> _Required task 1_
Decide whether each statement below agrees with the game recap. Answer yes or no for each one, and quote the words from the recap that settle it.
(a) Caleb Love scored a career-high 25 points.
(b) Duke came into the game after a win over Miami.
(c) Leaky Black is a sophomore forward.
> _Required task 2_
Quote the game recap from "Sure, Duke now" up to and including "it doesn’t matter.".

> _Document excerpt_
>>>
For everything it wasn’t, it was still UNC-Duke. For the players, despite everything that was missing, the emotions were still there, all the same.

“I can’t even explain it,” junior forward Leaky Black said. “It feels good, though, fans or no fans. We beat Duke, so it definitely feels good.”

But you don’t even need to hear their words to know how special this game was to them. First-year guard Caleb Love proved what it meant to him on the court, scoring a career-high 25 points on 9-16 shooting and going 4-5 from 3-point range — a performance that puts all of his previous outings to shame. 

UNC’s powerful core of big men also proved what it meant to them, with Brooks, sophomore Armando Bacot and first-year Day’Ron Sharpe combining for a monstrous 39 points and 21 rebounds, all while each of them shot at least 50 percent or more from the field. But one might be inclined to ask: does the team North Carolina played against diminish its accomplishment?

Sure, Duke now sits at a mediocre 5-5 in ACC play and came into tonight’s matchup off a dreadful 77-75 loss to the short-handed Miami Hurricanes. But it doesn’t matter.
<<<
> _Entries_
>>>
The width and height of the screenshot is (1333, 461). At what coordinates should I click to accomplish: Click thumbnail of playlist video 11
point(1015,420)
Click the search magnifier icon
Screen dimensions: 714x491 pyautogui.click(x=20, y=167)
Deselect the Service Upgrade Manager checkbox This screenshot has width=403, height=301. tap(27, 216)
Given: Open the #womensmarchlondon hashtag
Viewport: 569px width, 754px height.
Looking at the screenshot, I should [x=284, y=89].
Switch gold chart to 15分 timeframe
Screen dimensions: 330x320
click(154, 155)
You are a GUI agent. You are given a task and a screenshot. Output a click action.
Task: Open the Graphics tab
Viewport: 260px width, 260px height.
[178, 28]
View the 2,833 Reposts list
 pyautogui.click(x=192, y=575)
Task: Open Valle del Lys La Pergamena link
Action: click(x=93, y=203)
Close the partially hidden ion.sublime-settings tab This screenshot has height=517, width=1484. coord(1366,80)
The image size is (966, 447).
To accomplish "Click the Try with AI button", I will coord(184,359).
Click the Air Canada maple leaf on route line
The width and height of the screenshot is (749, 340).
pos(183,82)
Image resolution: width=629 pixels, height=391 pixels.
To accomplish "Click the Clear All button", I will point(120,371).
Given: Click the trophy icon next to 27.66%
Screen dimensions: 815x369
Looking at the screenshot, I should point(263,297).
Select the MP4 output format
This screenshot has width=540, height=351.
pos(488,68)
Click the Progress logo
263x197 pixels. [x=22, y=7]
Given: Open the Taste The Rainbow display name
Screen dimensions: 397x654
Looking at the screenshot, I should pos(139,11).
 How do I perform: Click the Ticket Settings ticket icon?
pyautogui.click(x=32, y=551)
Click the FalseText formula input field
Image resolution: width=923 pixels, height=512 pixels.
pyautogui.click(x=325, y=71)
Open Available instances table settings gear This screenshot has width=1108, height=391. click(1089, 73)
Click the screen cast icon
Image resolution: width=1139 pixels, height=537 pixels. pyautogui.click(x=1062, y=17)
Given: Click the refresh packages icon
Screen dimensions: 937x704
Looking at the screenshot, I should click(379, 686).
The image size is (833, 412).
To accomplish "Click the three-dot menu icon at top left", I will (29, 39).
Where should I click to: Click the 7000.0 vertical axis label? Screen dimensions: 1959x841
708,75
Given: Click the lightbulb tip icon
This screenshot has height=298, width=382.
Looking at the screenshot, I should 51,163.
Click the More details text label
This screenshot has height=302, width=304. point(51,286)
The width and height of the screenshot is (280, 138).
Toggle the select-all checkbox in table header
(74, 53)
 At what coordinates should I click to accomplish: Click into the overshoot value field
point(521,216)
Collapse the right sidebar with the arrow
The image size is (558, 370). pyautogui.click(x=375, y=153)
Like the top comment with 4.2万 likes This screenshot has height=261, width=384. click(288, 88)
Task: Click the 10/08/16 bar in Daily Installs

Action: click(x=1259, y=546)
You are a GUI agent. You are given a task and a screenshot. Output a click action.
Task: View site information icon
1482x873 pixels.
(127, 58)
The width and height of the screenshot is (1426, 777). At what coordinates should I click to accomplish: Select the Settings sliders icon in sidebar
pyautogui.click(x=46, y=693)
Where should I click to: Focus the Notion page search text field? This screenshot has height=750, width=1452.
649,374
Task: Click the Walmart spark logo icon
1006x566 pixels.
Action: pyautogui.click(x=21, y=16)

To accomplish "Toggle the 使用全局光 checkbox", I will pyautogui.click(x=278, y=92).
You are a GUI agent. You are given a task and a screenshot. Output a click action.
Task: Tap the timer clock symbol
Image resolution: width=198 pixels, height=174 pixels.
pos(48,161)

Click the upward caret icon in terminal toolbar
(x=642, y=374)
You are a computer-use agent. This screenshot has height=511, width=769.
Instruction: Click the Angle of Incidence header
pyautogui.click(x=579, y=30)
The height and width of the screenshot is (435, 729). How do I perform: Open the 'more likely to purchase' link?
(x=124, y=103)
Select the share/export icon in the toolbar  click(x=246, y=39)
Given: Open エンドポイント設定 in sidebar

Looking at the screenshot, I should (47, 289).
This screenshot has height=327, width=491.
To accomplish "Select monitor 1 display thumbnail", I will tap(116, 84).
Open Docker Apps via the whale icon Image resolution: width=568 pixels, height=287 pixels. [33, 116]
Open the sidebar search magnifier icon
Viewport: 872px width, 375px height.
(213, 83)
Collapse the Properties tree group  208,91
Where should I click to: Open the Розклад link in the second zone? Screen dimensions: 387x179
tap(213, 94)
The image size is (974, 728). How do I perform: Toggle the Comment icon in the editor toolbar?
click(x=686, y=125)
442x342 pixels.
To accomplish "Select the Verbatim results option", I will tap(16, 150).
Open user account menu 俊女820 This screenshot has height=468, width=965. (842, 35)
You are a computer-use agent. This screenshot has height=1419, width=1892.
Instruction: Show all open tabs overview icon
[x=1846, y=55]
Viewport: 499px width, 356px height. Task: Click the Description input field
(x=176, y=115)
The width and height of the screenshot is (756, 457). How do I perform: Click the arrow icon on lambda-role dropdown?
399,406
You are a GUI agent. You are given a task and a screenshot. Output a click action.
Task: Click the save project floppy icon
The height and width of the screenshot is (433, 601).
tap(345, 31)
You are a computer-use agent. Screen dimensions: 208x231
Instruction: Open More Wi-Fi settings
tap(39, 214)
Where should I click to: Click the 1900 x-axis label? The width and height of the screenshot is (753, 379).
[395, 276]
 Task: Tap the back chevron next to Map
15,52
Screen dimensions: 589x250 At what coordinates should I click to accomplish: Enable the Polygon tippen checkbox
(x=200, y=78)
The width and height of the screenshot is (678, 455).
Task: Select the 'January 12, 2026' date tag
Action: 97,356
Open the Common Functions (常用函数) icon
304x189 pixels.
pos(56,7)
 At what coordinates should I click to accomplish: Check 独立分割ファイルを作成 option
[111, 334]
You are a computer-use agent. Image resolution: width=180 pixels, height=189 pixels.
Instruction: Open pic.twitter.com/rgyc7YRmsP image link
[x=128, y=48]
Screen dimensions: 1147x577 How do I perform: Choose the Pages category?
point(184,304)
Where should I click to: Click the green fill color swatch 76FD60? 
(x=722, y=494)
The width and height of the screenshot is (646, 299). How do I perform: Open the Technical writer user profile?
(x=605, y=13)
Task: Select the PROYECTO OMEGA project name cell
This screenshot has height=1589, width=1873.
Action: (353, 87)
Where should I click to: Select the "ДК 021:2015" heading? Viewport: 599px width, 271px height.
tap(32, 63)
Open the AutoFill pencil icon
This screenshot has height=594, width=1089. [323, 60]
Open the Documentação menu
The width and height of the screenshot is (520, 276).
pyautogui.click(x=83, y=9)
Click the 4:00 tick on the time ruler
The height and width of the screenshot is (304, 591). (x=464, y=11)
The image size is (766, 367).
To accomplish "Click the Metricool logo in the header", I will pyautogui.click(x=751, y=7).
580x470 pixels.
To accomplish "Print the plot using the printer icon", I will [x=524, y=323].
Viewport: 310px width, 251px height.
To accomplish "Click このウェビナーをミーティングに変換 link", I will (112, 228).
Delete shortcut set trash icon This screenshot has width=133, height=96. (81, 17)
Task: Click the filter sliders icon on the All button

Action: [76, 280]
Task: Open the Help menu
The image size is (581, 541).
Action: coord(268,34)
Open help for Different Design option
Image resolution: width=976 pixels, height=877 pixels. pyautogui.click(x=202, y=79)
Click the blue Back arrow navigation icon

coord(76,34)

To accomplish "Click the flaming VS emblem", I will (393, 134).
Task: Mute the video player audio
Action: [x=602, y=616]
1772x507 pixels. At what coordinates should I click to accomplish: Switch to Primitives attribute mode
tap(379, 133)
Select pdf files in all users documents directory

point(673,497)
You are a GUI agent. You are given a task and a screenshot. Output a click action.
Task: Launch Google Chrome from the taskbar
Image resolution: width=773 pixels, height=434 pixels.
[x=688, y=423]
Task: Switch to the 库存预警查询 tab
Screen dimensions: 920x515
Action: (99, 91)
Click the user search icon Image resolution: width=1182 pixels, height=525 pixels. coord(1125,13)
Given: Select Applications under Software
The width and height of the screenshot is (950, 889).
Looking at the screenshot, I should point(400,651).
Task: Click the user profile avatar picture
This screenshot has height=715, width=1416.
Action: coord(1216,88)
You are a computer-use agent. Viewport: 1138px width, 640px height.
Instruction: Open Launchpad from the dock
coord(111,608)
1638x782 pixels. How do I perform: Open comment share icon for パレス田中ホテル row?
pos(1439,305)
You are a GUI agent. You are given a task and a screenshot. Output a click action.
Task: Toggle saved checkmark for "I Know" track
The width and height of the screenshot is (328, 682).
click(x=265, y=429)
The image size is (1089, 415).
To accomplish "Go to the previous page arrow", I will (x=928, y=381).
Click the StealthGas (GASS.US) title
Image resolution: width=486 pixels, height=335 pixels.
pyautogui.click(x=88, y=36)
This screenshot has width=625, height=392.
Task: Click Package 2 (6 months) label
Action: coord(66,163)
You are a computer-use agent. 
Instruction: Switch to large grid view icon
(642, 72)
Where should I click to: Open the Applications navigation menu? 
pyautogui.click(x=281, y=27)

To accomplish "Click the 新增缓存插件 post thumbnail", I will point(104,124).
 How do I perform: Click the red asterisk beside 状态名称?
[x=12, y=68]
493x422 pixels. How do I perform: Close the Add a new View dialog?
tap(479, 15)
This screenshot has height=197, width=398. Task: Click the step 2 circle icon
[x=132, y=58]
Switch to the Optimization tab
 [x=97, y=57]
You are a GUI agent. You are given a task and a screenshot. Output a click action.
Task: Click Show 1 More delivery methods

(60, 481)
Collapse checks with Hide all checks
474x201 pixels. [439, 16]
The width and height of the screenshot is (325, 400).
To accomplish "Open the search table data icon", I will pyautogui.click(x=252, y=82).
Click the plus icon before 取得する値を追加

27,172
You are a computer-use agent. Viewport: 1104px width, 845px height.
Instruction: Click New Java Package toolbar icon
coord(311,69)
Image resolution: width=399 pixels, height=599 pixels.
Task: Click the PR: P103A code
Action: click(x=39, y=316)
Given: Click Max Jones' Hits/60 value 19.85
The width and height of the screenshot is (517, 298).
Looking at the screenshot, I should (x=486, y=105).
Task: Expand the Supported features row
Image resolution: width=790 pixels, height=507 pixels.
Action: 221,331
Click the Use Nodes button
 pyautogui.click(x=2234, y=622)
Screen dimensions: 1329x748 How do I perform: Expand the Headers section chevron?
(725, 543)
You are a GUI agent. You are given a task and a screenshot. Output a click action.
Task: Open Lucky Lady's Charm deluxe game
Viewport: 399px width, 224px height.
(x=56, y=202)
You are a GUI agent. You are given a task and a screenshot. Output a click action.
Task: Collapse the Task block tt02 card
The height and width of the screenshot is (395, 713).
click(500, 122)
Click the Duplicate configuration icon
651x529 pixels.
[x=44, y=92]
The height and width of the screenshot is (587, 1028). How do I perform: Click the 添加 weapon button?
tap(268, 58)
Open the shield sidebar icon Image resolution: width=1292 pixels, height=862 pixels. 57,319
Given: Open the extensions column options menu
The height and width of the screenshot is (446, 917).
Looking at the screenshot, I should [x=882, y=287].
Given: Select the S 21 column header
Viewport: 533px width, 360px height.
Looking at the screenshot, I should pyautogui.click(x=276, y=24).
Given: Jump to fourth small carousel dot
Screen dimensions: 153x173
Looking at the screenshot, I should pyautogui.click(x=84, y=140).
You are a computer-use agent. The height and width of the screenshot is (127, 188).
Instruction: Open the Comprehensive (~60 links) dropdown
<<<
> _Expected output 1_
(a) Yes: "scoring a career-high 25 points on 9-16 shooting"
(b) No: "came into tonight’s matchup off a dreadful 77-75 loss to the short-handed Miami Hurricanes"
(c) No: "junior forward Leaky Black said"

> _Expected output 2_
Sure, Duke now sits at a mediocre 5-5 in ACC play and came into tonight’s matchup off a dreadful 77-75 loss to the short-handed Miami Hurricanes. But it doesn’t matter.